● **Set task**:
Render the material from the line with "This screenshot has height=644, width=1255." up to and including the line with "the clock icon" as a Markdown table with the columns Row and Line, leaving out blank lines.

● **Stored rows**:
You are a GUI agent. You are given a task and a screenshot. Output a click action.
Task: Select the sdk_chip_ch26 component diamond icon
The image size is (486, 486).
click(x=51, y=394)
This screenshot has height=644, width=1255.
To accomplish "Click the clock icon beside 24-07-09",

* * *

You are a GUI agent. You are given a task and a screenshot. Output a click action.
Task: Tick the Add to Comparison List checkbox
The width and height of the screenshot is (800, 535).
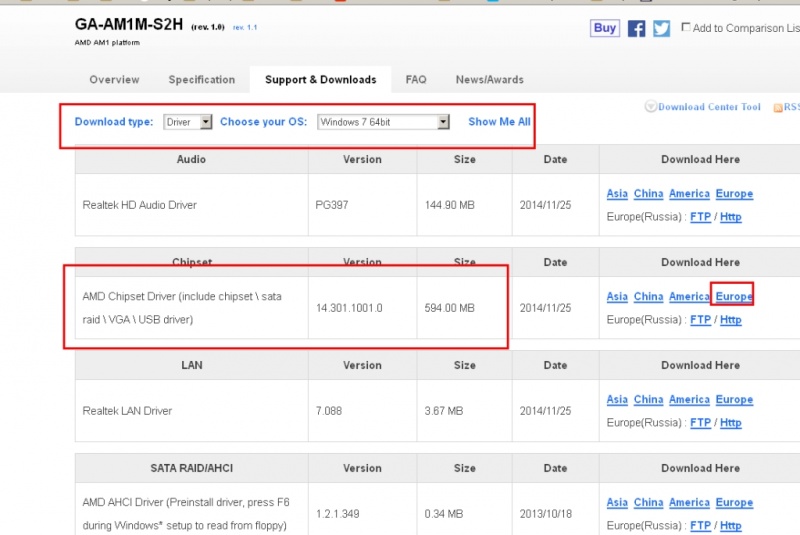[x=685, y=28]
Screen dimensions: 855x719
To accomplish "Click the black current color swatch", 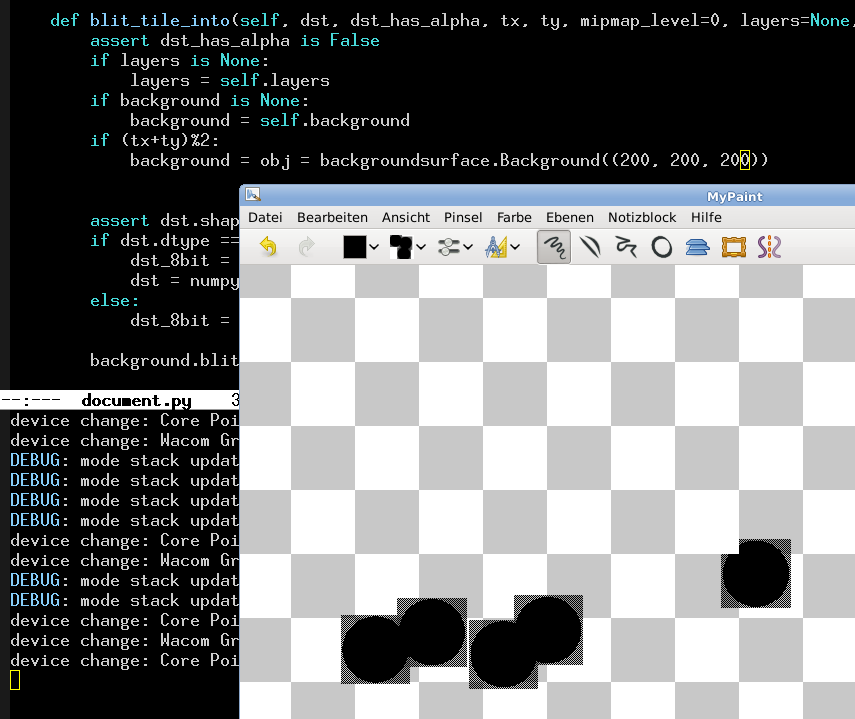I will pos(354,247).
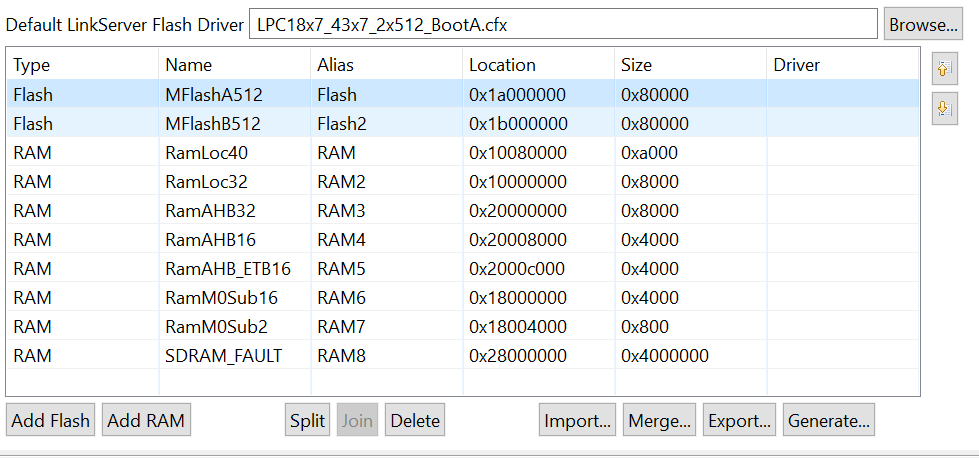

==

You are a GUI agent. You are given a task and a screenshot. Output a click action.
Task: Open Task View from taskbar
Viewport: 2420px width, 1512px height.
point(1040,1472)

● **Task solution**:
| Row | Line |
|---|---|
| 1 | This screenshot has height=644, width=1255. |
| 2 | To accomplish "Click the clock icon beside 24-07-09", |